# [WORK TO COMPLETE]
How many lines in the records below contain the word "location"? Reply with the number alone.

# [DATA SHOWN]
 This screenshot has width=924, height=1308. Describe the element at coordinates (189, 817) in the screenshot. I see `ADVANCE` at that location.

* * *

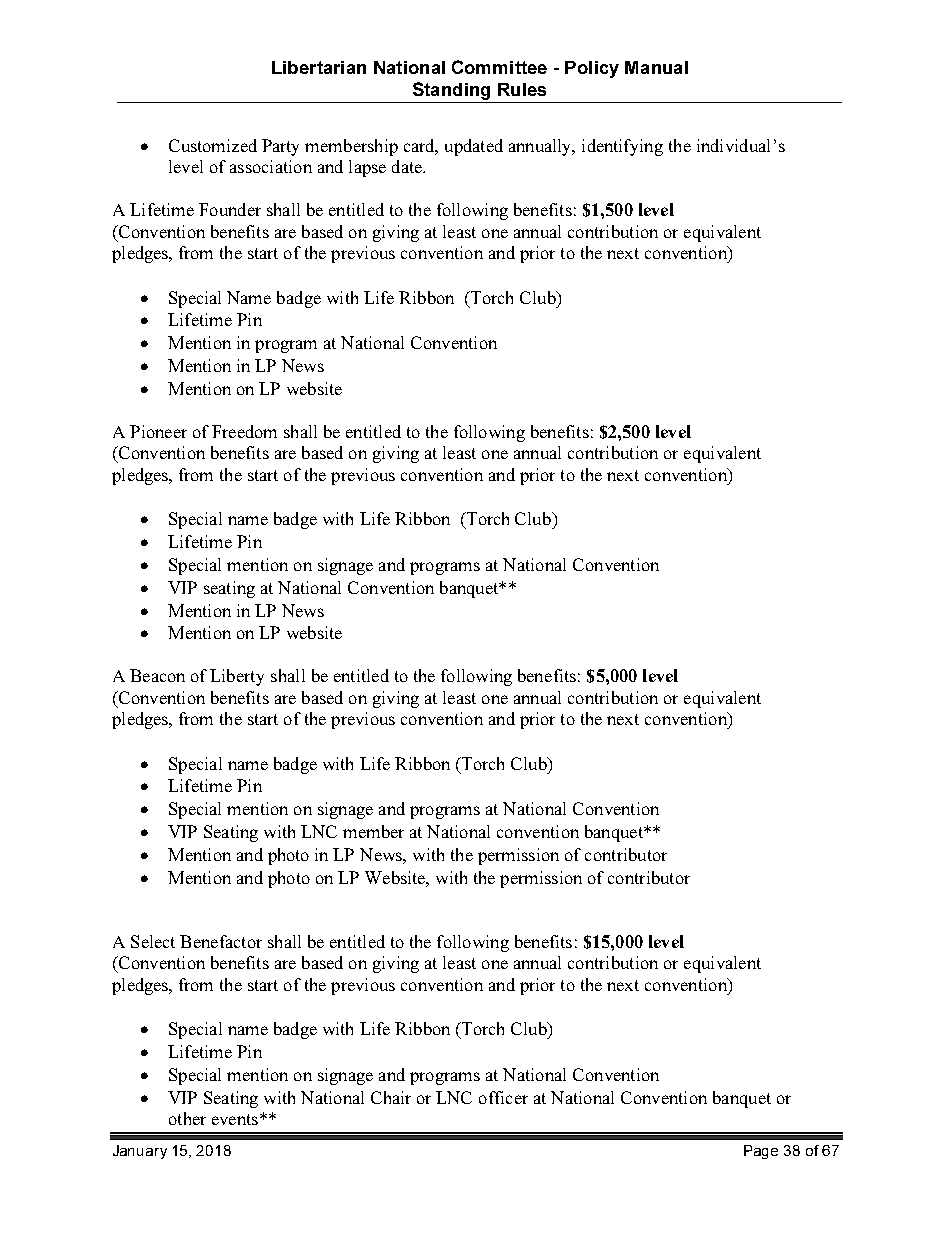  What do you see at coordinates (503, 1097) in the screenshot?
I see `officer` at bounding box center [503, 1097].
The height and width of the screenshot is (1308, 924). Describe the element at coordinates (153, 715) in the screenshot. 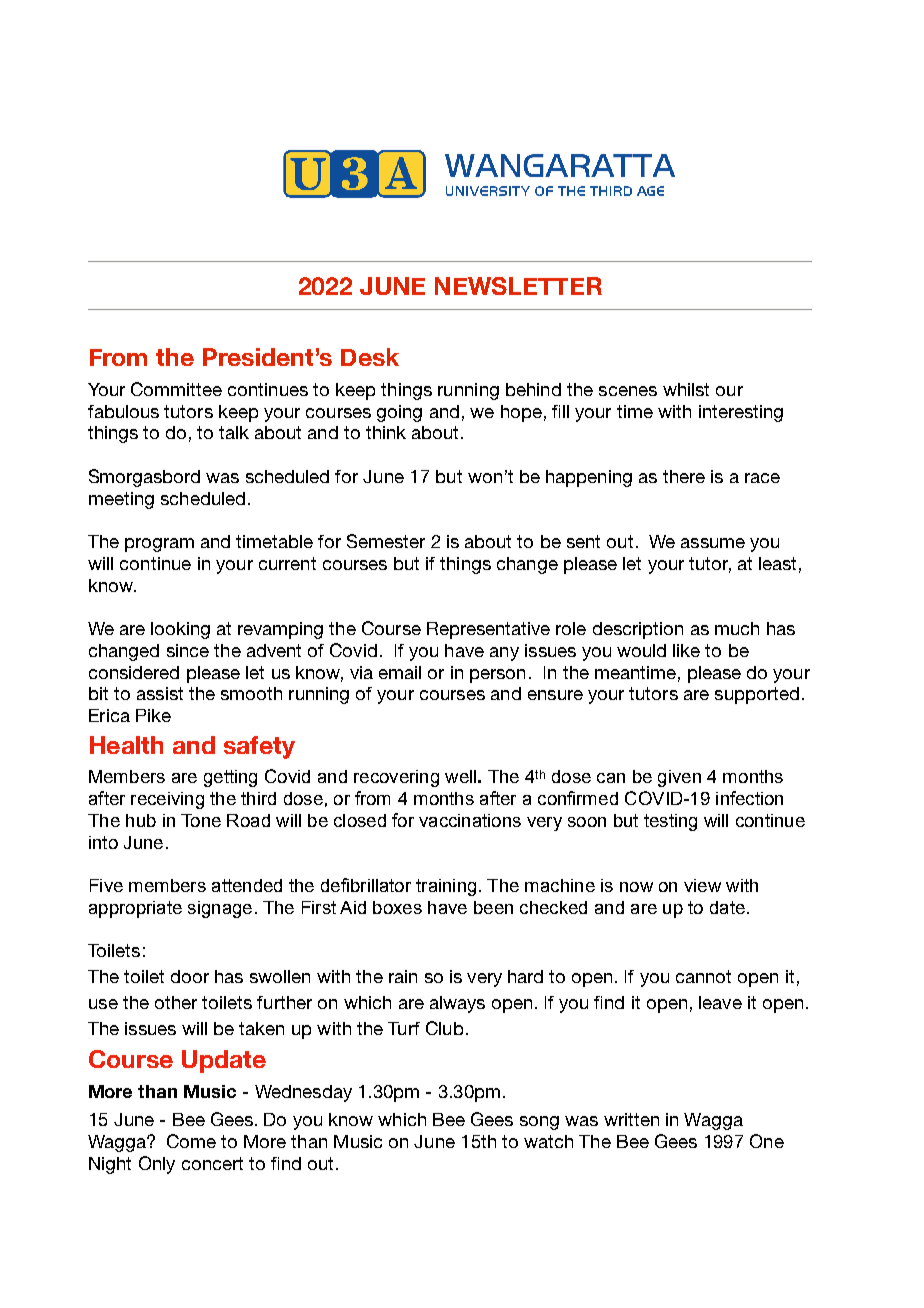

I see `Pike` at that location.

---

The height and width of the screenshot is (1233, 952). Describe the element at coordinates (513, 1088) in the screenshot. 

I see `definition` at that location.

# [CORRECT RESULT]
3